Musk abruptly rejected that initial settlement earlier last week, people familiar with the matter said, prompting the SEC to file civil suit Thursday afternoon.
Musk, meanwhile, hired several high-powered attorneys to prepare a defense, appearing to gear up for the fight of his career.
But Tesla’s stock tumbled more than 15 percent following the SEC lawsuit, reflecting the degree of risk associated with Musk’s leadership of the car maker in jeopardy. It is unclear why Musk, who rarely backs down from a fight, changed his mind.
It was “likely due to pressure from investors,” said Michelle Krebs, executive analyst at Autotrader. Given the potential penalties they faced if the case had gone to trial, “Musk and Tesla got lucky. ... Still, a reckless tweet cost a lot of money — the $20-million tweet.”
Musk stunned global financial markets on Aug. 7 when he issued tweets saying he had the “funding secured” to take his automaker private. Musk said the take-private deal was all but guaranteed, sending the Silicon Valley automaker’s stock soaring by nearly 11 percent.
Then, after 17 days, Musk announced that he would not pursue the deal, leading the stock to plunge amid growing skepticism over the company’s long-term prospects.
But federal securities regulators say his statements were deceptive. Following its investigation, the SEC said the deal “was uncertain and subject to numerous contingencies.”
The settlement is a big victory for the SEC, which faced one of its most high-profile fights in years if the case had gone to trial. Even if the jury found the evidence of fraud convincing, legal experts said, they could have been easily charmed by Musk.
Under the settlement, which is subject to court approval, Musk will resign as chairman of the automaker within 45 days and be barred from that position for three years.
Stepping down as chairman is potentially humbling for Musk, 47, who is currently Tesla’s chairman, chief executive and largest shareholder, with a roughly 20 percent stake in the company. He oversees virtually all of the company’s development, engineering and design.
He also commands a vast audience on Twitter, where he has more than 22 million followers, which Tesla agreed to monitor more closely under the settlement. Musk must now have the company sign off on any written statements, including on Twitter, that could be deemed material.
The settlement ends one potential nightmare for the company.

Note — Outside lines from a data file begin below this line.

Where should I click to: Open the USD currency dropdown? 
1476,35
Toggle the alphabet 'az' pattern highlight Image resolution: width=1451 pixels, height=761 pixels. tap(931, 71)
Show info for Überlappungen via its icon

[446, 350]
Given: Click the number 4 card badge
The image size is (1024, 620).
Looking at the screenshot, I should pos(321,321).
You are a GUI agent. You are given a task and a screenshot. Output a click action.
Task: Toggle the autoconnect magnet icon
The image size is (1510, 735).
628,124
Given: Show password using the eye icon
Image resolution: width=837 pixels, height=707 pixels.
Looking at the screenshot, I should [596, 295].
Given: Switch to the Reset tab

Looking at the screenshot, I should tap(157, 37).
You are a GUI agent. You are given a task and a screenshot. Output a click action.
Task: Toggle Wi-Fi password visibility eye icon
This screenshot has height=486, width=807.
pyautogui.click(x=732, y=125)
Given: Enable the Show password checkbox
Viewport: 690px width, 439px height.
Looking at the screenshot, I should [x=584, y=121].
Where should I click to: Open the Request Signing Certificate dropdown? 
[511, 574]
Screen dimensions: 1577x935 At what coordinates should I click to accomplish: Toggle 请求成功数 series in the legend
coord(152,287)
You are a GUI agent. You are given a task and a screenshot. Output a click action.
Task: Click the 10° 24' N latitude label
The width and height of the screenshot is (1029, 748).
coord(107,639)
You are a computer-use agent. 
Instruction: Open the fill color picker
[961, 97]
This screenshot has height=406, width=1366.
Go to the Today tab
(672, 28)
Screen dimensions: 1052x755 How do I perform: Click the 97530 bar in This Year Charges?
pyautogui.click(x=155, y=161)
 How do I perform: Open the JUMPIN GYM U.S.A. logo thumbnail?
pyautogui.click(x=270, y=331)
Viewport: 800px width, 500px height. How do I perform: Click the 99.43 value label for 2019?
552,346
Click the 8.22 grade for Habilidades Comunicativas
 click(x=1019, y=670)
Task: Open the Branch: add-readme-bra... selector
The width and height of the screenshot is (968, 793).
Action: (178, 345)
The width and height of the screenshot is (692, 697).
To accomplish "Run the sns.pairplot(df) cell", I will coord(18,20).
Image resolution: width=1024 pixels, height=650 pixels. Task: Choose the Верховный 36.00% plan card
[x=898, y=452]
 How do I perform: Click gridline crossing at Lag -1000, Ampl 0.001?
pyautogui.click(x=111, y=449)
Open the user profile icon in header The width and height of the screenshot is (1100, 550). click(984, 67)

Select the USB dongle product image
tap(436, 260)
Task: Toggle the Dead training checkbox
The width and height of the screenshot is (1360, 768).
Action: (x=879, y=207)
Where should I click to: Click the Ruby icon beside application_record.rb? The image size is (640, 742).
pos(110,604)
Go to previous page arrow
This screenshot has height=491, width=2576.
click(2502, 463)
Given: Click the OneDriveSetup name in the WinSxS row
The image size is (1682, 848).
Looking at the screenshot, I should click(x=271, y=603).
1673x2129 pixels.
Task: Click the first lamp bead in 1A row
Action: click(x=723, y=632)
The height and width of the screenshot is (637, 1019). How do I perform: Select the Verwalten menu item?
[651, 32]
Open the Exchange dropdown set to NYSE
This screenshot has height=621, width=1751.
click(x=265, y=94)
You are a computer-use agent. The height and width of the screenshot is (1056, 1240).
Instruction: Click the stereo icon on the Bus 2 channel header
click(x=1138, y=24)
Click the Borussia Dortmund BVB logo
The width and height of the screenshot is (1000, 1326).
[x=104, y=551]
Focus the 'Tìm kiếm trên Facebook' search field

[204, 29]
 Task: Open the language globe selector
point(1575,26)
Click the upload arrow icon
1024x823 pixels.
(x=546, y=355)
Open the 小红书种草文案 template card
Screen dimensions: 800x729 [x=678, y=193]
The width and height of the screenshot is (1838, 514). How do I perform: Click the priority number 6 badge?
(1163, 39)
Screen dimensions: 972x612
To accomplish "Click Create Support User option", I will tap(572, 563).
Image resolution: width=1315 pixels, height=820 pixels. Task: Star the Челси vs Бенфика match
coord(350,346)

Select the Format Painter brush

Some investors have worried about how the electric car company would fare without Musk’s vision and tenacity.
But other stumbling blocks remain. Tesla faces several shareholder lawsuits tied to the Aug. 7 tweet and the Justice Department is also investigating the issue.
Tesla also remains under financial pressure. It has endured months of production problems and an exodus of top executives as it faces down more than $10 billion in lingering debts.